[MATERIAL PROVIDED — start]

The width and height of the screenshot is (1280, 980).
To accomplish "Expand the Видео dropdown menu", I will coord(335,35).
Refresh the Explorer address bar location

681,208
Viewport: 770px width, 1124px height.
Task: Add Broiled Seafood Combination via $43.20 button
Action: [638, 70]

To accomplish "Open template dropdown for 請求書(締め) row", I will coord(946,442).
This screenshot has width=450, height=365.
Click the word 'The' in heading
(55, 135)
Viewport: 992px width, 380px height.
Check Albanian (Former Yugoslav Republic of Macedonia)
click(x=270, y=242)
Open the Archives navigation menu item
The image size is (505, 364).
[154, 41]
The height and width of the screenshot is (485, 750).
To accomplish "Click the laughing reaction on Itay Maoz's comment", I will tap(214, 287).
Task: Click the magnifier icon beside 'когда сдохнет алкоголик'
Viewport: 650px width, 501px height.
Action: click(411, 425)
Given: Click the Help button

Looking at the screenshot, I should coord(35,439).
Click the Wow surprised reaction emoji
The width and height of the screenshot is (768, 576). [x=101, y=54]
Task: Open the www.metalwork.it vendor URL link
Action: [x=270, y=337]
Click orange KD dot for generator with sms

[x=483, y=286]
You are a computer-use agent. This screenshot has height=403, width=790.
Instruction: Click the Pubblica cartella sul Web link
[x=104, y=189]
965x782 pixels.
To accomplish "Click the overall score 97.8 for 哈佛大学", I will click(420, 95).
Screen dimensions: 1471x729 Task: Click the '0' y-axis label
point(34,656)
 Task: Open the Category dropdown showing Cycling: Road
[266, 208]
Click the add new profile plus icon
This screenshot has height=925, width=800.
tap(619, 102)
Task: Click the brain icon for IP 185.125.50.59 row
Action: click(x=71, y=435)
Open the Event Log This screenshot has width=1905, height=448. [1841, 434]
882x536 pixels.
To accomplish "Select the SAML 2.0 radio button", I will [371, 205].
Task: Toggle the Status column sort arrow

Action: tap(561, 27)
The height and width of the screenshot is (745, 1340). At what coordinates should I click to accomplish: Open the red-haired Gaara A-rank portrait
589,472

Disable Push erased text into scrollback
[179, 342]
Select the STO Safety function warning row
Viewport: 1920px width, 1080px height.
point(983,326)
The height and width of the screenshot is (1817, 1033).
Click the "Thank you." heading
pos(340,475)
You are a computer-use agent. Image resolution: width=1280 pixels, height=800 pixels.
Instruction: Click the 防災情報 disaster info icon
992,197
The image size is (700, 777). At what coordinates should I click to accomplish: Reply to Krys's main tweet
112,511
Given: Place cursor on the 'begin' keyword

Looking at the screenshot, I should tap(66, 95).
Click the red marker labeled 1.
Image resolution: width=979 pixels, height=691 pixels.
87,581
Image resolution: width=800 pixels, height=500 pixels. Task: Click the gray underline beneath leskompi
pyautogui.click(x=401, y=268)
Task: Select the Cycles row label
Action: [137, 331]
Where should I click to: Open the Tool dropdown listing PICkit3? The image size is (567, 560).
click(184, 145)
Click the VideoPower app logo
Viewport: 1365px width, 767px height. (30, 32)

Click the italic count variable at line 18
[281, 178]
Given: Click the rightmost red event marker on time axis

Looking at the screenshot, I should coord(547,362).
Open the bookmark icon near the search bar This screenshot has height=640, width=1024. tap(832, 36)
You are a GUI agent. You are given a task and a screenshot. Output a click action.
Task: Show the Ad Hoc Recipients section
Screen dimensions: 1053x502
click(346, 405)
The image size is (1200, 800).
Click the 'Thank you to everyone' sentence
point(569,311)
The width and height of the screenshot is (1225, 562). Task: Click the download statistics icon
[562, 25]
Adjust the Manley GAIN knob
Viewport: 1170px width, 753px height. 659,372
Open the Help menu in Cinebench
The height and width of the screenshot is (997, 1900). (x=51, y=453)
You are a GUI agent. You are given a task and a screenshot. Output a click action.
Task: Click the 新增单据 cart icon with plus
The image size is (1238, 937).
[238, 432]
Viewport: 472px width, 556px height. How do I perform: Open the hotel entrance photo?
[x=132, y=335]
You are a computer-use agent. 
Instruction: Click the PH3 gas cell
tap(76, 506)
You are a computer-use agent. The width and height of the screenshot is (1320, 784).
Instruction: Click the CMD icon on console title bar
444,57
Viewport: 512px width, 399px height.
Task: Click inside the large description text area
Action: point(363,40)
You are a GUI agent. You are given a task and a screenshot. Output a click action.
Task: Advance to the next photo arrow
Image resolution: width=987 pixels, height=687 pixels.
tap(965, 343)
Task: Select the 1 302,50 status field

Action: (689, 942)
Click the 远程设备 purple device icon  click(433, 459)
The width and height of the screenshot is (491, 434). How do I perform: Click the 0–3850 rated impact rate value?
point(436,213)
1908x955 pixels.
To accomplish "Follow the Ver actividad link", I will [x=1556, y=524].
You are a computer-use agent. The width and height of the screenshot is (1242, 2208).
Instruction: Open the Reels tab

[MATERIAL PROVIDED — finish]

TASK BRIEF:
What is needed is every line of the records that contains the word "computer".

OUTPUT FOR THIS EXERCISE:
You are a computer-use agent. This screenshot has height=403, width=790.
You are a computer-use agent. Image resolution: width=1280 pixels, height=800 pixels.
You are a computer-use agent. 
You are a computer-use agent. The width and height of the screenshot is (1320, 784).
You are a computer-use agent. The width and height of the screenshot is (1242, 2208).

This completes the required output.